_WORK REQUEST_
Give back, exactly and with nothing added, the lines that run from the one containing "Round Robin (97, 1552)" to the final line below.

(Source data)
# # # #

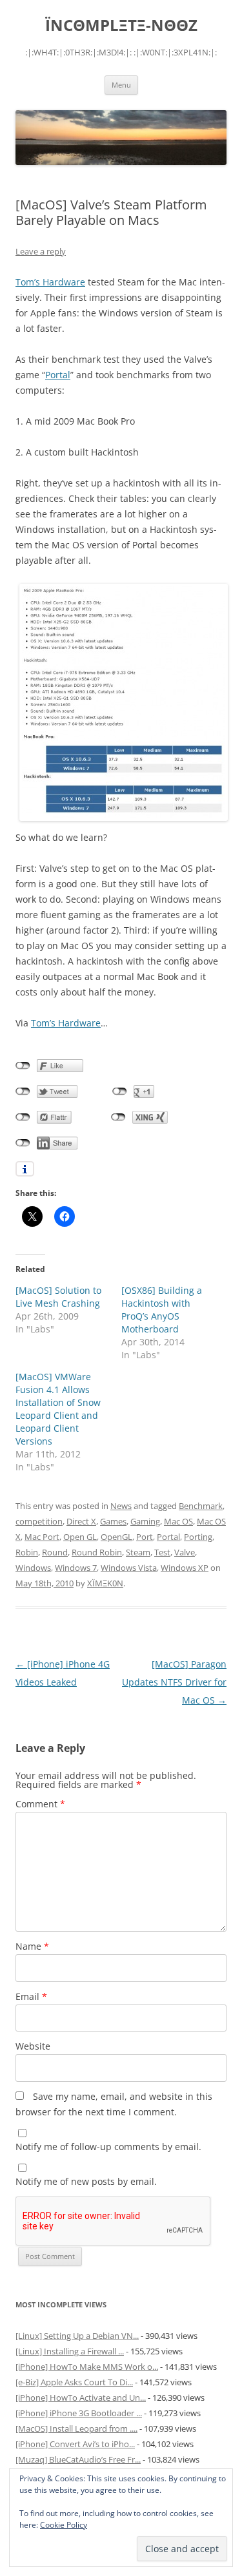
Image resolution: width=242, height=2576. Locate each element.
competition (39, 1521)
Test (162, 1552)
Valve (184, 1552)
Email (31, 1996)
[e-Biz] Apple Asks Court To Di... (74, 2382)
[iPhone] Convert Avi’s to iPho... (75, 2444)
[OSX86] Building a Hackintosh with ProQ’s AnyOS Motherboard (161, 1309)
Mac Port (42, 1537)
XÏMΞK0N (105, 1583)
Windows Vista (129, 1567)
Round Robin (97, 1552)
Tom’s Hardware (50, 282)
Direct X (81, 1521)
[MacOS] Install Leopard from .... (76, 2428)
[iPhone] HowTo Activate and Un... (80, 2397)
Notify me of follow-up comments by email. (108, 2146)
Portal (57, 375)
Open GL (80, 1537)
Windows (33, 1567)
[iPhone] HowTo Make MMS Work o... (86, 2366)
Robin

# # # #

_FINISHED TASK_
Round Robin (97, 1552)
Tom’s Hardware (50, 282)
Direct X (81, 1521)
[MacOS] Install Leopard from .... (76, 2428)
[iPhone] HowTo Activate and Un... (80, 2397)
Notify me of follow-up comments by email. (108, 2146)
Portal (57, 375)
Open GL (80, 1537)
Windows (33, 1567)
[iPhone] HowTo Make MMS Work o... (86, 2366)
Robin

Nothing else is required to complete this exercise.